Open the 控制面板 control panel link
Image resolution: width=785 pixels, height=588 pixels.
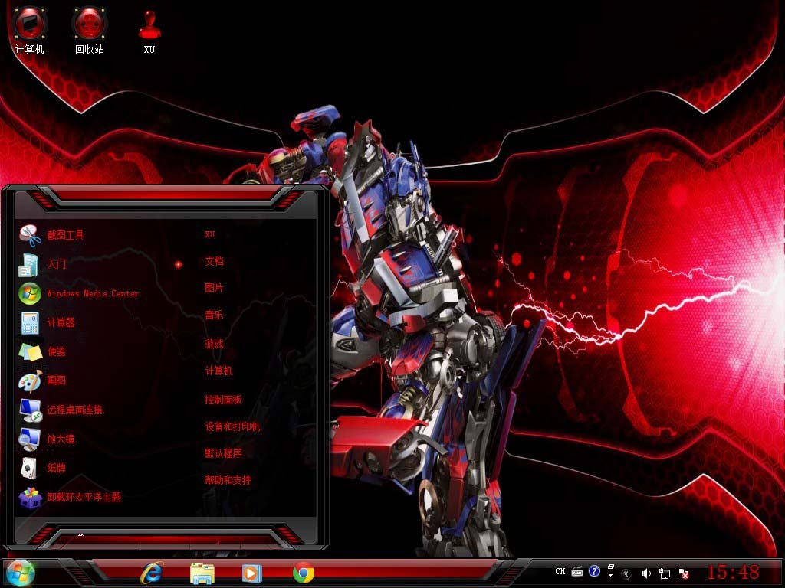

* * *

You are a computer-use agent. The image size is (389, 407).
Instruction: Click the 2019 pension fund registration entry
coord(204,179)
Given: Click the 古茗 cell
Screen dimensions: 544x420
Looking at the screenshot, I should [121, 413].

== Instructions to follow ==
Could you repeat exactly the lines in the listing above from the one with "Open the 控制面板 control panel link" down to the one with "Image resolution: width=785"? Include both of those lines.

== Exercise answer ==
Open the 控制面板 control panel link
Image resolution: width=785 pixels, height=588 pixels.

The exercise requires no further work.